Structural fatigue, in particular, has long plagued the Bones and has become an increasingly more acute issue after years of heavy use in combat, leading now to serious restrictions on how and how much the bombers can fly during both training and actual operations. This is something The War Zone was first to report on in detail earlier this year. 

The Air Force Life Cycle Management Center (AFLCMC) announced on Apr. 23, 2020, that the remains of the retired B-1B, identified by the serial number 85-0092, were headed to the National Institute for Aviation Research (NIAR) by truck. It took a month to remove the tail and horizontal and vertical stabilizers from the rest of the airframe. Air Force personnel then loaded the 130-foot long fuselage onto a pair trailers in preparation for the 1,000-mile journey from Arizona to Kansas. Separate trailers carried the tail and stabilizers. The U.S. military already routinely works with NIAR to conduct stress testing of various aircraft.

"We are taking a real aircraft from the Boneyard, and it will fly again in a digital format," Air Force Lieutenant Colonel Joseph Lay, the service's B-1 Program Manager, said in a statement. The service reportedly picked 85-0092 because it had flown a particularly high number of flight hours beyond its planned service life before its retirement nearly in 2002. 

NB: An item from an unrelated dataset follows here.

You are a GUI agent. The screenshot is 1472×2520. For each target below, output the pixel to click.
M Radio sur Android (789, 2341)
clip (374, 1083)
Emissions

This particular B-1B, which had carried the nickname "Apocalypse," last served with the 128th Bomb Squadron at Robins Air Force Base. That squadron, part of the Georgia Air National Guard, gave up all of its bombers in 2002 and subsequently transformed into the 128th Airborne Command and Control Squadron flying the E-8C Joint Surveillance Target Attack Radar System (JSTARS) aircraft.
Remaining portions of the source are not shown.